= Carroll Hospital =

Hospital in Westminster, Maryland, US

Founded in 1961, Carroll Hospital Center is a branch of Lifebridge Health located in Westminster, Maryland. Carroll Hospital offers comprehensive medical care, with specialties including minimally invasive surgery and a state-of-the-art cancer center.

==History==
Opened on October 1, 1961, Carroll County General Hospital, originally planned by local citizens in 1957, was a hospital with only 50 beds and a total of 125 employees. By the late 1960s, medical needs had increased in the community and the hospital added a North wing and a West wing.

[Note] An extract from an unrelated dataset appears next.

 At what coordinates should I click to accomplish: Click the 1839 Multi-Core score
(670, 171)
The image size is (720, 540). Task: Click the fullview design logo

== Expansion and renovations ==
Before 1980, another expansion added three more floors to both wings. The 159-bed facility also housed services such as Physical Therapy. The Emergency Department, X-ray Department, and Laboratory were expanded as well. Carroll County General Hospital was awarded its first two-year accreditation by JCAHO (now Joint Commission) in 1981. Throughout the decade, the hospital upgraded many services, including CT scans, pediatrics, and minimally invasive surgical techniques (arthroscopy, laparoscopy).

In 1995, amidst a very large population growth in Carroll County, the hospital added a Psychiatric unit, Angiography Lab, larger Emergency Department, Sleep Lab, and Oncology. The Family Birthplace opened in 1996 and hosted 20 private suites. It provided patients with labor and delivery services, as well as recovery and post-partum services. The Richard N. Dixon Surgery Center opened in 1997 providing the community with outpatient surgeries—the first facility of its kind in the county. The Women's Place opened in 1999 with a focus on the wellness of women.

The largest expansions occurred during the 2000 millennium. Carroll County General Hospital changed its name to Carroll Hospital in 2003, and, in December of that year, Carroll Hospital Center opened a 30000 sqft. new Emergency Department. By 2004, a South tower was opened, this one was 5 stories tall with 24 privatized rooms for patients on each floor. The original Emergency Department was then renovated for Outpatient Services and opened in 2005 for diabetes, hyperbaric sessions, and wound care treatments. Cardiac Rehab was also moved to Outpatient Services. A renovated Operating Room opened in 2007, along with an inpatient hospice facility named Dove House which houses the Carroll Homecare and Carroll Hospice departments.

During the summer of 2011, Carroll Hospital acquired the Carroll Regional Cancer Center which had previously been owned by U.S. Oncology. In February 2013, construction began on a new wellness center. Upon completion in 2014, The William E. Kahlert Regional Cancer Center and Tevis Center for Wellness will be the new home for the Carroll Regional Cancer Center.

== Merger with Lifebridge Health ==
Carroll Hospital Center announced, on November 6, 2014, that it intended to partner with LifeBridge Health of Baltimore, Maryland. On April 1, 2015 Carroll Hospital officially became a subsidiary of the Life Bridge Health organization, making it the third hospital in the healthcare system.